An exact copy of every entry is required, without the pictures.

Dataset content Block Start

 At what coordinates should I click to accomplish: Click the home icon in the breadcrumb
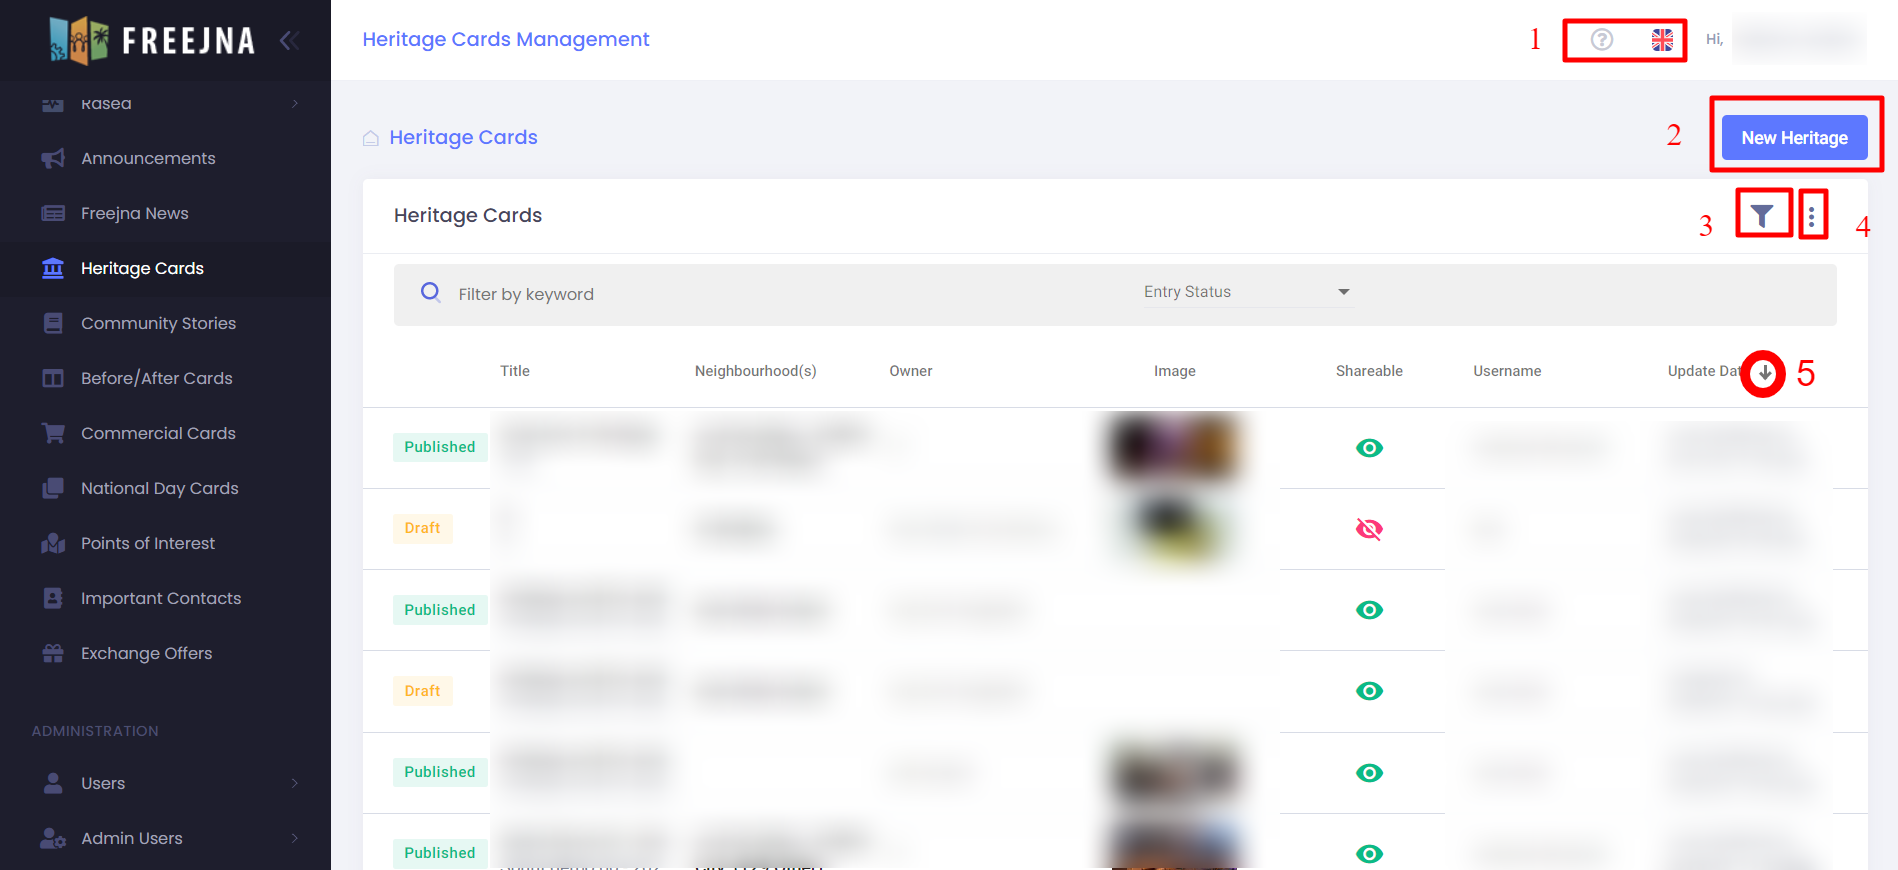(370, 138)
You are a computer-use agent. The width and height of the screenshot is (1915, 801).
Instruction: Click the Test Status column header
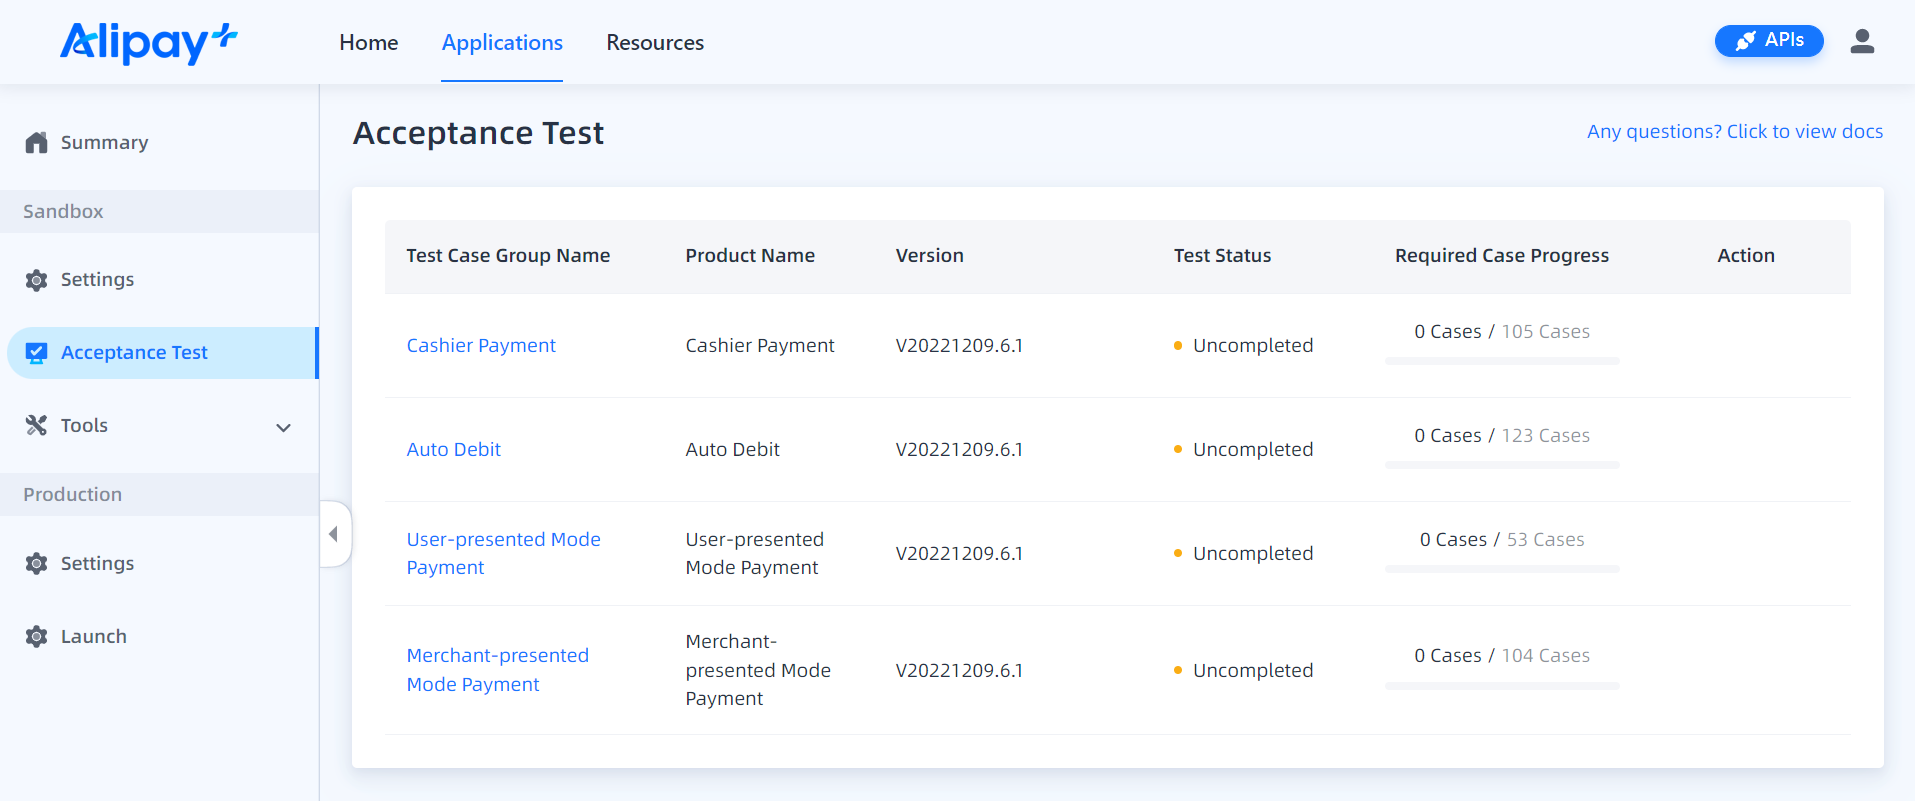click(x=1222, y=256)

Dataset content Block End

● **Your solution**
 At what coordinates should I click to accomplish: Click the home icon in the breadcrumb
(370, 138)
You are a computer-use agent. The width and height of the screenshot is (1915, 801).
Instruction: Click the Test Status column header
click(x=1222, y=256)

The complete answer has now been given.